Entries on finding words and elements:
######

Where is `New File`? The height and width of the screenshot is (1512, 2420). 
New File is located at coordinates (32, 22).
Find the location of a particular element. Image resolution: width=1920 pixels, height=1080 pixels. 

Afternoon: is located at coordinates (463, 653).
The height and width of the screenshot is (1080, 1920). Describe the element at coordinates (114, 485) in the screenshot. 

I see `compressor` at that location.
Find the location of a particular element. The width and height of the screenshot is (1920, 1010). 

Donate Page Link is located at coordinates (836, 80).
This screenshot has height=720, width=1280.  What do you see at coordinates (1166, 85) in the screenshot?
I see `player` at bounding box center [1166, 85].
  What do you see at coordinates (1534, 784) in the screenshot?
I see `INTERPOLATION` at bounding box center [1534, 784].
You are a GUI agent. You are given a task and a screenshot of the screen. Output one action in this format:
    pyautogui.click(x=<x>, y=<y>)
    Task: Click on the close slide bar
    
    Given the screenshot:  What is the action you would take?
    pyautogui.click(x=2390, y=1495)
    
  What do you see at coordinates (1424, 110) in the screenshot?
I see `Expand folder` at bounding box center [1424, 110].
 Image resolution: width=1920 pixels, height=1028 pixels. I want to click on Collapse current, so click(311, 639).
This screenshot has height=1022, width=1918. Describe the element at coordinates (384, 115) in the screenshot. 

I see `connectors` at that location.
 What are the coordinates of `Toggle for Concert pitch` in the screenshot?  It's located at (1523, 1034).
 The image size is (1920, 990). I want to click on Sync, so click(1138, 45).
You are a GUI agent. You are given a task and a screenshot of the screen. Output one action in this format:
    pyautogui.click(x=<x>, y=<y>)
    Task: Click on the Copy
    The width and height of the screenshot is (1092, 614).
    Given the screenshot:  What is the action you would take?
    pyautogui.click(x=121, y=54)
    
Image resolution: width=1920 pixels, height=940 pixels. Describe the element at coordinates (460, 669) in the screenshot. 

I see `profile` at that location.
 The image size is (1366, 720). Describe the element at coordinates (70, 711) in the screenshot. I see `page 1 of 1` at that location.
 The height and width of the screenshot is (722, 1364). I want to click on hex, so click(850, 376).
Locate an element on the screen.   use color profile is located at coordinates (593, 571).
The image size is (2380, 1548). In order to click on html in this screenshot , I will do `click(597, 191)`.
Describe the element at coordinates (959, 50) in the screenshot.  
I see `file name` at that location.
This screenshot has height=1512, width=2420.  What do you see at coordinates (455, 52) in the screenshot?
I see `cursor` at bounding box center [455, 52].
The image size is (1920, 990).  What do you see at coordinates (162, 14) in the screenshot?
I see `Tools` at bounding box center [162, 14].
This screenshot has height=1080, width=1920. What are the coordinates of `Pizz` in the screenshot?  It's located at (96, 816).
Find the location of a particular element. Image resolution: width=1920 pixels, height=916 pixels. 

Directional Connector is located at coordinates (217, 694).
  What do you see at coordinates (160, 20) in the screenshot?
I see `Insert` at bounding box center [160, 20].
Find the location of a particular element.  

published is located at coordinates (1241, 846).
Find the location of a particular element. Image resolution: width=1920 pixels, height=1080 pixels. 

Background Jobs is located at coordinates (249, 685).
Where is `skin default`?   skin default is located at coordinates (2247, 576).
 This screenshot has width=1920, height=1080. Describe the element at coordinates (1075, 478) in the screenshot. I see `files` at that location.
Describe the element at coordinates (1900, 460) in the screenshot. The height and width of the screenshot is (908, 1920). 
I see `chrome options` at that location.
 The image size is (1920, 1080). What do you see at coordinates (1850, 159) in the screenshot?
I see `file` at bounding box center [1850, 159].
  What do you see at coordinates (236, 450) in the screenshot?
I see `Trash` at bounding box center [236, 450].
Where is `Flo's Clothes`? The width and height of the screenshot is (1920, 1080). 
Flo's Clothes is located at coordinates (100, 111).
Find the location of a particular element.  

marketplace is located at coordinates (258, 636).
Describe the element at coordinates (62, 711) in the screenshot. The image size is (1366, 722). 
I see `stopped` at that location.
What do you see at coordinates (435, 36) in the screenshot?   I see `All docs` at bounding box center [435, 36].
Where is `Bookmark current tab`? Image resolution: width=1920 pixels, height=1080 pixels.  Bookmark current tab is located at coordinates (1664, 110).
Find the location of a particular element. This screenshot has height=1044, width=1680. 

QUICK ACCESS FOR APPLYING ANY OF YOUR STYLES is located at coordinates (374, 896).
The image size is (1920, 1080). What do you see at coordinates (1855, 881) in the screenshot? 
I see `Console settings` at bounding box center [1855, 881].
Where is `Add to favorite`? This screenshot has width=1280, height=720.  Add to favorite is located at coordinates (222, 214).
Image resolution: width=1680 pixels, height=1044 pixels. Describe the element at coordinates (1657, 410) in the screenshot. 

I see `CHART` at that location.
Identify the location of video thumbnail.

######

(Set task)
Edit the lines from the one containing "coordinates (1664, 110)." through the one containing "QUICK ACCESS FOR", inclusive, replacing "particular" with "specific" and leaving everything else unchanged. Give only those lines.

(Expected answer)
Where is `Bookmark current tab`? Image resolution: width=1920 pixels, height=1080 pixels.  Bookmark current tab is located at coordinates (1664, 110).
Find the location of a specific element. This screenshot has height=1044, width=1680. 

QUICK ACCESS FOR APPLYING ANY OF YOUR STYLES is located at coordinates (374, 896).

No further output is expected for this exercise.